Copy out the full set of records. Keep every word the same.
---------------
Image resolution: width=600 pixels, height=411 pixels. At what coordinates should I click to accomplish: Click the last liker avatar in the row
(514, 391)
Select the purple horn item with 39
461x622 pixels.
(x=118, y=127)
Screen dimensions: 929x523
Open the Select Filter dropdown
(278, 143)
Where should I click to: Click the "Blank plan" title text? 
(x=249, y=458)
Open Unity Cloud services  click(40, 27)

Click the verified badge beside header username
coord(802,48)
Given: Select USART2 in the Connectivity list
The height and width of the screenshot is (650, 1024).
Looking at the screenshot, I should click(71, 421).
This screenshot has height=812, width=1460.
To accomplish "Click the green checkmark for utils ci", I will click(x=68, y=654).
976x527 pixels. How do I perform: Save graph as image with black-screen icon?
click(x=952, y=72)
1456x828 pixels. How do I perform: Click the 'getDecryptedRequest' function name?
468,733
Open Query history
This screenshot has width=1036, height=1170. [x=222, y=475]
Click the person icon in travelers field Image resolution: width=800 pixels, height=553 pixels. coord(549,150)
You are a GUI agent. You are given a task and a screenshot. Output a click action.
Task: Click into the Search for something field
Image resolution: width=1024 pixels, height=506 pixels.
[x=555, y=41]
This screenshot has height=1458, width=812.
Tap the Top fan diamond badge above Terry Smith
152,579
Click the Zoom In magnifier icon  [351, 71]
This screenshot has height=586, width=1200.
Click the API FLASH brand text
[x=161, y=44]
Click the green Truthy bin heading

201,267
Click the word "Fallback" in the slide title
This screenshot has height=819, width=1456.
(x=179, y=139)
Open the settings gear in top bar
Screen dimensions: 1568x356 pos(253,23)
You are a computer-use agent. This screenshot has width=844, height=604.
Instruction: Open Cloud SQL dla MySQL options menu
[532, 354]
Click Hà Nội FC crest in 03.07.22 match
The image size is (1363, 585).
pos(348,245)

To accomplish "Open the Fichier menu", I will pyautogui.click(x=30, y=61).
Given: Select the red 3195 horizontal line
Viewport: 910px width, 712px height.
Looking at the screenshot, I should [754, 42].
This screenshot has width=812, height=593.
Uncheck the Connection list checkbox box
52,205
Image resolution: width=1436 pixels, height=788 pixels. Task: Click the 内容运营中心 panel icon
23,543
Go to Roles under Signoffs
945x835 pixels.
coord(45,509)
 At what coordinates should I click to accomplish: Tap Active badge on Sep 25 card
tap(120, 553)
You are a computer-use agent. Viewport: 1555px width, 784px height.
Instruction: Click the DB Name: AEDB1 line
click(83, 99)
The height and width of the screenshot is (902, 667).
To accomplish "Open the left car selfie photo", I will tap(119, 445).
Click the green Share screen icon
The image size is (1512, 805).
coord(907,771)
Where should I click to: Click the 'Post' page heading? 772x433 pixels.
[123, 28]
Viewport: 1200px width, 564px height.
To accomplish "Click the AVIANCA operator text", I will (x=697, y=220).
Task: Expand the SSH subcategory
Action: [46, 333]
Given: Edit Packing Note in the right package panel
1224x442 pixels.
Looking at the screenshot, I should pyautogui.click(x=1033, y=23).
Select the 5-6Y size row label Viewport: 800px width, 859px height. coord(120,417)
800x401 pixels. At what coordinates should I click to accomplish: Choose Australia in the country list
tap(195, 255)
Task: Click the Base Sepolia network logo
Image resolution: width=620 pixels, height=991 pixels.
---------------
RESPONSE BELOW
Image resolution: width=600 pixels, height=411 pixels. At what coordinates should I click to accomplish: Click the last liker avatar in the row
(514, 391)
Select the purple horn item with 39
461x622 pixels.
(x=118, y=127)
Screen dimensions: 929x523
Open the Select Filter dropdown
(278, 143)
Where should I click to: Click the "Blank plan" title text? 
(x=249, y=458)
Open Unity Cloud services  click(40, 27)

Click the verified badge beside header username
coord(802,48)
Given: Select USART2 in the Connectivity list
The height and width of the screenshot is (650, 1024).
Looking at the screenshot, I should click(71, 421).
This screenshot has height=812, width=1460.
To accomplish "Click the green checkmark for utils ci", I will click(x=68, y=654).
976x527 pixels. How do I perform: Save graph as image with black-screen icon?
click(x=952, y=72)
1456x828 pixels. How do I perform: Click the 'getDecryptedRequest' function name?
468,733
Open Query history
This screenshot has width=1036, height=1170. [x=222, y=475]
Click the person icon in travelers field Image resolution: width=800 pixels, height=553 pixels. coord(549,150)
You are a GUI agent. You are given a task and a screenshot. Output a click action.
Task: Click into the Search for something field
Image resolution: width=1024 pixels, height=506 pixels.
[x=555, y=41]
This screenshot has height=1458, width=812.
Tap the Top fan diamond badge above Terry Smith
152,579
Click the Zoom In magnifier icon  [351, 71]
This screenshot has height=586, width=1200.
Click the API FLASH brand text
[x=161, y=44]
Click the green Truthy bin heading

201,267
Click the word "Fallback" in the slide title
This screenshot has height=819, width=1456.
(x=179, y=139)
Open the settings gear in top bar
Screen dimensions: 1568x356 pos(253,23)
You are a computer-use agent. This screenshot has width=844, height=604.
Instruction: Open Cloud SQL dla MySQL options menu
[532, 354]
Click Hà Nội FC crest in 03.07.22 match
The image size is (1363, 585).
pos(348,245)

To accomplish "Open the Fichier menu", I will pyautogui.click(x=30, y=61).
Given: Select the red 3195 horizontal line
Viewport: 910px width, 712px height.
Looking at the screenshot, I should [754, 42].
This screenshot has width=812, height=593.
Uncheck the Connection list checkbox box
52,205
Image resolution: width=1436 pixels, height=788 pixels. Task: Click the 内容运营中心 panel icon
23,543
Go to Roles under Signoffs
945x835 pixels.
coord(45,509)
 At what coordinates should I click to accomplish: Tap Active badge on Sep 25 card
tap(120, 553)
You are a computer-use agent. Viewport: 1555px width, 784px height.
Instruction: Click the DB Name: AEDB1 line
click(83, 99)
The height and width of the screenshot is (902, 667).
To accomplish "Open the left car selfie photo", I will tap(119, 445).
Click the green Share screen icon
The image size is (1512, 805).
coord(907,771)
Where should I click to: Click the 'Post' page heading? 772x433 pixels.
[123, 28]
Viewport: 1200px width, 564px height.
To accomplish "Click the AVIANCA operator text", I will (x=697, y=220).
Task: Expand the SSH subcategory
Action: [46, 333]
Given: Edit Packing Note in the right package panel
1224x442 pixels.
Looking at the screenshot, I should pyautogui.click(x=1033, y=23).
Select the 5-6Y size row label Viewport: 800px width, 859px height. coord(120,417)
800x401 pixels. At what coordinates should I click to accomplish: Choose Australia in the country list
tap(195, 255)
Task: Click the Base Sepolia network logo
Image resolution: width=620 pixels, height=991 pixels.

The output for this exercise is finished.